Data listing:
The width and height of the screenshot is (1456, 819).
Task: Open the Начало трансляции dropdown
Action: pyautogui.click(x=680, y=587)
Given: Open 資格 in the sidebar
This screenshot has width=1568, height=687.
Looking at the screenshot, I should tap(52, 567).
--
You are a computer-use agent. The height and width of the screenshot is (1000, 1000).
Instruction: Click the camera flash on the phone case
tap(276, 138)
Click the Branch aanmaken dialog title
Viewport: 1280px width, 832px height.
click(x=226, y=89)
==
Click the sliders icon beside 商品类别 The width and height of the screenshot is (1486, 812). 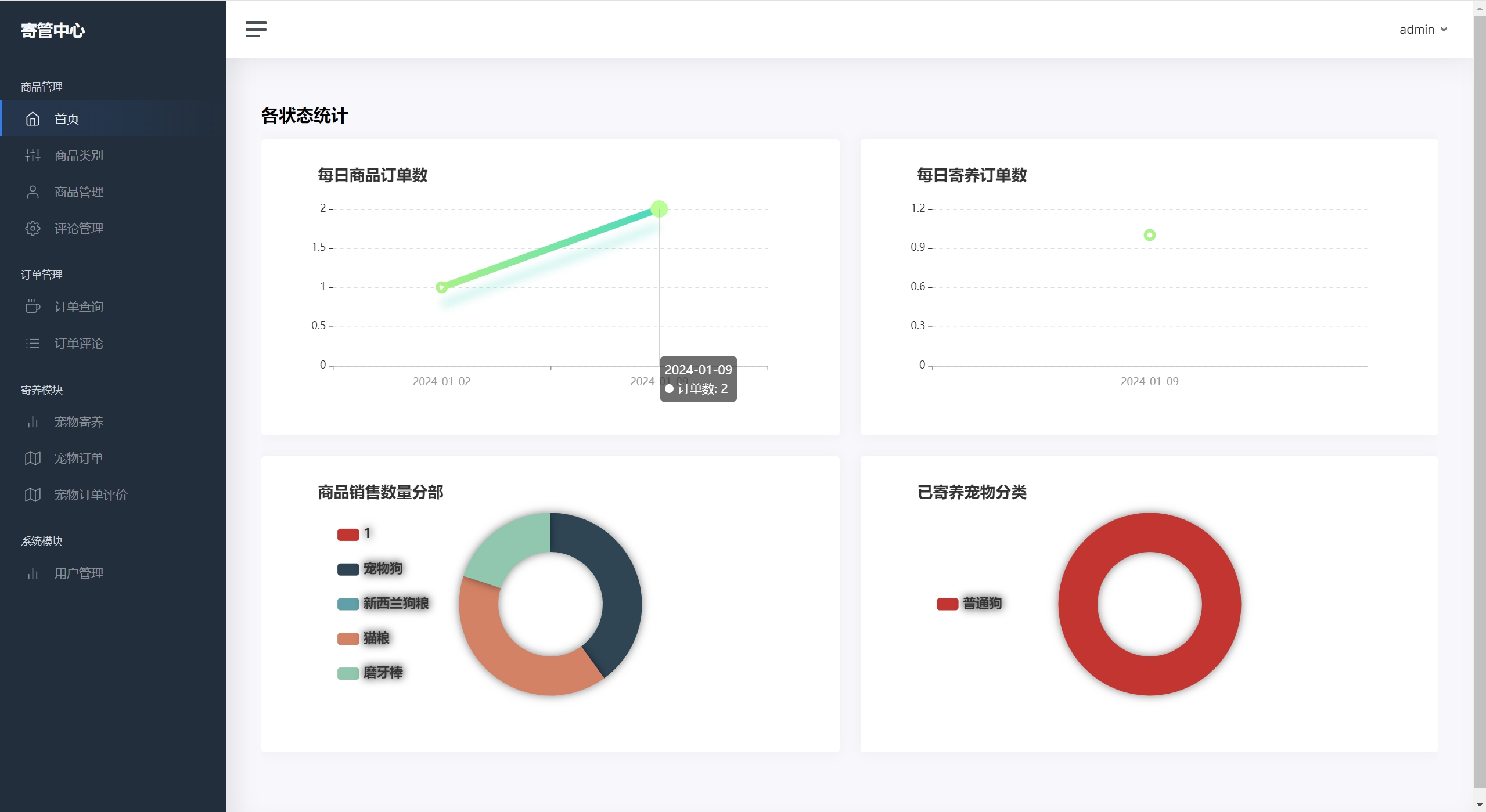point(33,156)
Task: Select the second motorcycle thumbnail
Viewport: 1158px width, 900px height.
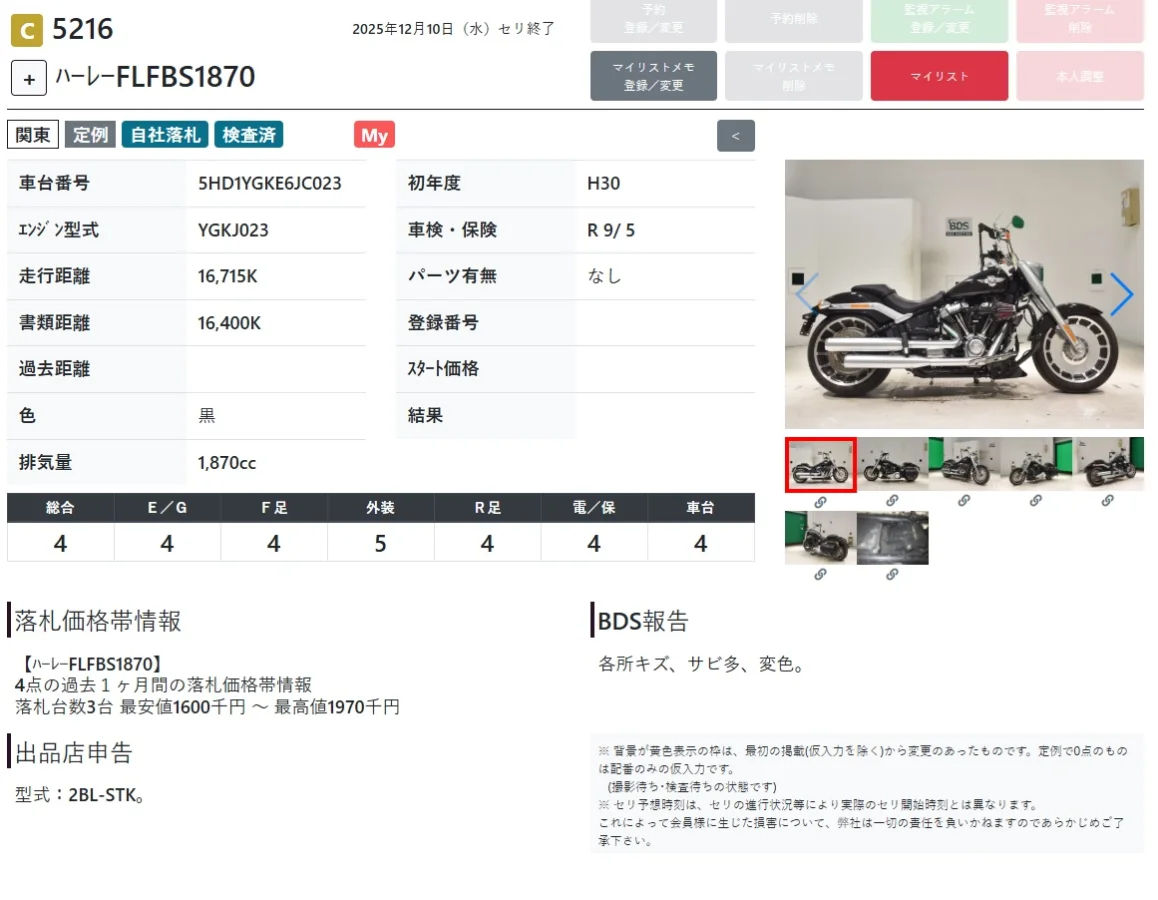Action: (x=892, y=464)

What you should do: Render the rows as a numbered list, from the line containing "Task: Select the second motorcycle thumbnail" down to the line containing "Action: (x=892, y=464)", both included. Drop any blank lines and leave the pictures out.

Correct answer:
1. Task: Select the second motorcycle thumbnail
2. Viewport: 1158px width, 900px height.
3. Action: (x=892, y=464)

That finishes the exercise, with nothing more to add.